- _What to work on_: From the data below, return the exact lines starting at the line containing "This screenshot has width=843, height=681." and ending at the line containing "This screenshot has width=800, height=450.", both included, and nothing else.

*** Opening of Supplied data ***

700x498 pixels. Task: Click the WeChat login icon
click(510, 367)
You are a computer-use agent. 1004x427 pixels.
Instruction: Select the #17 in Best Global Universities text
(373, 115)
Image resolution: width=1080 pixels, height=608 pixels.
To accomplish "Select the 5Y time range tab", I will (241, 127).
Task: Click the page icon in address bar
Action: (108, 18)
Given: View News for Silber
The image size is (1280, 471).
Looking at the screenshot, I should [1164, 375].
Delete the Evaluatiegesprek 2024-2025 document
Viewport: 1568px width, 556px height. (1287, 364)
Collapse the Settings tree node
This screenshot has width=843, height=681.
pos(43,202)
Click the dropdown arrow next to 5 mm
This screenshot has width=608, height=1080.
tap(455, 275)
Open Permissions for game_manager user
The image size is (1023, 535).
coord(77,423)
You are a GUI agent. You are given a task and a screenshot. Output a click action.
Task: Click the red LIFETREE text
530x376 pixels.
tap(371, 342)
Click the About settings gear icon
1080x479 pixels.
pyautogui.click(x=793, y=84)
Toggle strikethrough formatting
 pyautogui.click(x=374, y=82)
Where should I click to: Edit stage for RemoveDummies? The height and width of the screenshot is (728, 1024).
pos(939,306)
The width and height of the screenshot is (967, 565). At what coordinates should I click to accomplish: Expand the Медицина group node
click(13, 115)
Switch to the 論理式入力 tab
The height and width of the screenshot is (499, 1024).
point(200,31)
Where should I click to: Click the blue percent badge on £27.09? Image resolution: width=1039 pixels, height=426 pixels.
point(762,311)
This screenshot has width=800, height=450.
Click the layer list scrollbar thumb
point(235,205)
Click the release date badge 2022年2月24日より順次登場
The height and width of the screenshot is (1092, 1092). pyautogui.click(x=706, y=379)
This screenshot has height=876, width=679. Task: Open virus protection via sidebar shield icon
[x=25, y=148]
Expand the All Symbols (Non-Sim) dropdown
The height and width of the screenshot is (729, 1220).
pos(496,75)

*** Close of Supplied data ***

- _Answer_:
This screenshot has width=843, height=681.
pos(43,202)
Click the dropdown arrow next to 5 mm
This screenshot has width=608, height=1080.
tap(455, 275)
Open Permissions for game_manager user
The image size is (1023, 535).
coord(77,423)
You are a GUI agent. You are given a task and a screenshot. Output a click action.
Task: Click the red LIFETREE text
530x376 pixels.
tap(371, 342)
Click the About settings gear icon
1080x479 pixels.
pyautogui.click(x=793, y=84)
Toggle strikethrough formatting
 pyautogui.click(x=374, y=82)
Where should I click to: Edit stage for RemoveDummies? The height and width of the screenshot is (728, 1024).
pos(939,306)
The width and height of the screenshot is (967, 565). At what coordinates should I click to accomplish: Expand the Медицина group node
click(13, 115)
Switch to the 論理式入力 tab
The height and width of the screenshot is (499, 1024).
point(200,31)
Where should I click to: Click the blue percent badge on £27.09? Image resolution: width=1039 pixels, height=426 pixels.
point(762,311)
This screenshot has width=800, height=450.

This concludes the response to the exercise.